Work to complete:
Transcribe everything in the Vermont embezzlement passage below from "Then there are" down to "in other counts.".

This was kind of a tough pill to swallow, because our question-asker Shaun was all about the numbers. When we asked him how he thought we should start our reporting, here’s what he said:
“We would probably want to see how many cases that we’ve seen in the last 10 years or so, and then compare that on a per-capita, and look at national averages. Maybe dollar amounts, too? My anticipation is we would see higher numbers than the national average here. So that’s how I would start.”
Easier said than done, Shaun. But here’s what we can do:
The Vermont Crime Information Center keeps track of all the embezzlement incidents that are reported by the state police and local agencies. These are all cases, not just cases above $100,000, like Chris Marquet tallies. And from 2004 to 2014, Vermont had a range of 61 to 126 incidents per year. The thing about these numbers is there’s no way to know whether the case led to charges, or even an arrest.
Then there are the federal cases. We got a count of those going back to 2013, thinking we’d be able to pick up where Chris Marquet left off in his last report. We ultimately failed in our efforts — but the U.S. Attorney’s office here in Vermont has prosecuted 12 cases since 2013. The thing about these numbers is they also included cases like securities fraud and investment fraud and other types of fraud that might not be coded as embezzlement in other counts.
As for dollar amounts, the state tracks different ranges of dollar amounts, and everything above $50,000 gets lumped together. This means it’s hard to track the really big cases.
The U.S. Attorney’s office wouldn’t provide dollar amounts for their cases, or any other identifying information we could use to research the cases on our own.

Stored rows:

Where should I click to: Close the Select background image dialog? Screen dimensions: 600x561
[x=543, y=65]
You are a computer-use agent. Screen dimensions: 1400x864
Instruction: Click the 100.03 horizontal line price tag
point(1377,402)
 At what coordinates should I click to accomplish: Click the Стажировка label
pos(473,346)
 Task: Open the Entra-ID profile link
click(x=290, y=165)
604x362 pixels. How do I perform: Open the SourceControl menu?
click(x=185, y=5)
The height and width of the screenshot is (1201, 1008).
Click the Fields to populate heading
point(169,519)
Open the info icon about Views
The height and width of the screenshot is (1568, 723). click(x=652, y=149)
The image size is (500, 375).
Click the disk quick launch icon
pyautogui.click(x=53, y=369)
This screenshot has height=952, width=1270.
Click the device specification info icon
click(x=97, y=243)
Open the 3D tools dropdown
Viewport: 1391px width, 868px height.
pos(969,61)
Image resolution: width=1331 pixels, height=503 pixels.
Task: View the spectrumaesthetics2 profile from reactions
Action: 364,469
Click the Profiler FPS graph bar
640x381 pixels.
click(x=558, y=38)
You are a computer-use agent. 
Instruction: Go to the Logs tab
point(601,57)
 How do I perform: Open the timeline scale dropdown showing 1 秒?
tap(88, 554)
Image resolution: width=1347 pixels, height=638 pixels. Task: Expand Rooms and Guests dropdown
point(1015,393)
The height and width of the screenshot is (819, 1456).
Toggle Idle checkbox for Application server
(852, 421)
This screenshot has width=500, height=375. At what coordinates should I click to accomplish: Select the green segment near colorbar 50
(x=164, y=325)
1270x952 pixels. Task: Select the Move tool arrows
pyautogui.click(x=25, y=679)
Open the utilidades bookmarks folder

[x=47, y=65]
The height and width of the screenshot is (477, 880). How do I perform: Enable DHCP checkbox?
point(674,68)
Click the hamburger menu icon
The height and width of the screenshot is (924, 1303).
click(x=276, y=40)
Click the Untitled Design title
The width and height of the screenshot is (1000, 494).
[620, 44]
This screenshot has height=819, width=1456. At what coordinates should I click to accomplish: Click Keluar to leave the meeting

Result of this exercise:
Then there are the federal cases. We got a count of those going back to 2013, thinking we’d be able to pick up where Chris Marquet left off in his last report. We ultimately failed in our efforts — but the U.S. Attorney’s office here in Vermont has prosecuted 12 cases since 2013. The thing about these numbers is they also included cases like securities fraud and investment fraud and other types of fraud that might not be coded as embezzlement in other counts.